13.02.2012: Bei eisiger Kälte trafen sich in München am Samstag, den 11.02.12, rund 16.000 Gegner von ACTA (Anti-Counterfeiting Trade Agreement). Insgesamt haben mehrere zehntausend Menschen in zahlreichen deutschen Städten gegen die geplante Ratifizierung des Acta-Handelsabkommen protestiert. ACTA heißt übersetzt Handelsabkommen zur Abwehr von Fälschungen. Und deshalb wird es in der Öffentlichkeit auch immer so dargestellt, als ob es ein Handelsübereinkommen zur Bekämpfung von Produkt- und Markenpiraterie sei. Aber mit diesem Abkommen sollen vor allem internationale Regeln für den weltweiten Kampf gegen Urheberrechtsverletzungen im Netz geschaffen werden. Der Text wurde von insgesamt 39 Ländern geheim verhandelt. Nationale Parlamente, internationale Organisationen und die Zivilgesellschaft wurden vollkommen von den Verhandlungen ausgeschlossen. Man erinnert sich an das Multilaterale Abkommen über Investitionen (MAI) in der 2. Hälfte der 90er Jahre. Da hat man es genauso versucht.

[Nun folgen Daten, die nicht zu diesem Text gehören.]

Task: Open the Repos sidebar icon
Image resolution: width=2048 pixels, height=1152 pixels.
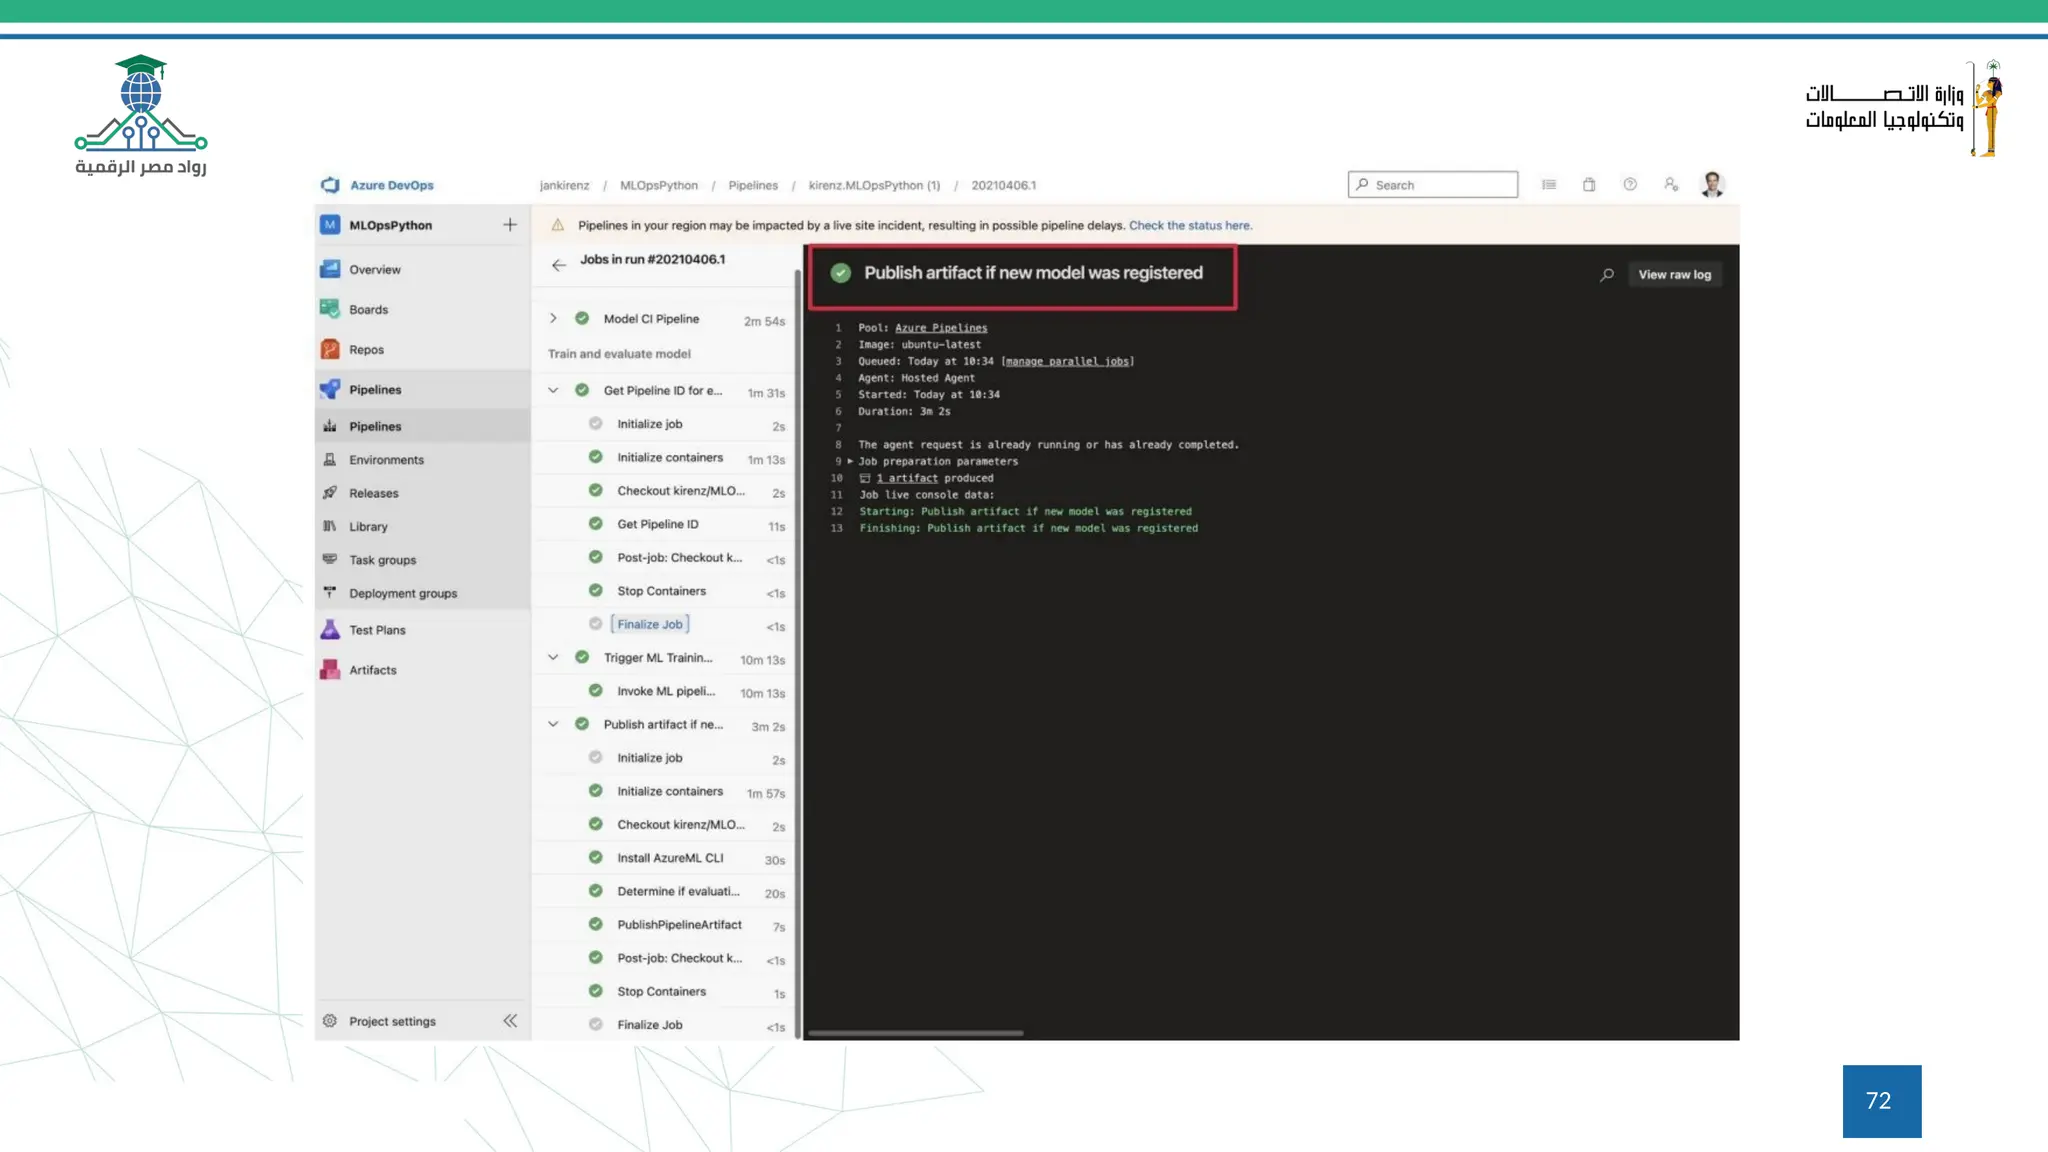Action: pyautogui.click(x=330, y=349)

07.02.2012: Die ärztliche Friedensorganisation IPPNW ist zutiefst besorgt über die immer größere Zahl von Opfern der Gewalt in Syrien. "Wir teilen die Forderung der jemenitischen Friedensnobelpreisträgerin Tawakkul Karman nach internationalen Maßnahmen, um die Menschen in Syrien zu schützen", erklärt der stellvertretende IPPNW-Vorsitzende Christoph Krämer. Allerdings sieht die IPPNW für das gestrige Scheitern der Resolution im Weltsicherheitsrat keineswegs Russland und China allein verantwortlich, sondern die westliche Staatengemeinschaft, die seit Wochen einen konsequent friedensorientierten Resolutionswortlaut ablehnt.
04.02.2012: Angesichts der klirrenden Kälte, minus fünfzehn Grad, empfahl eine Münchner Tageszeitung, lieber daheim zu bleiben und bei der Eiseskälte nicht mit der Demonstration gegen die Sicherheitskonferenz "durch die City zu latschen". Etwa 3.500 Menschen sind diesem Rat nicht gefolgt und beteiligten sich an der Demonstration gegen die sog. NATO-Sicherheitskonferenz, die an diesem Wochenende in München stattfand und inzwischen zu einem festen Termin der Antikriegsbewegung geworden ist. Über 90 Organisationen hatten den Aufruf zur Demo unterschrieben, verdi München und attac riefen mit einem eigenen Aufruf zur Demo auf und beteiligten sich mit eigenen Blöcken an der Demo.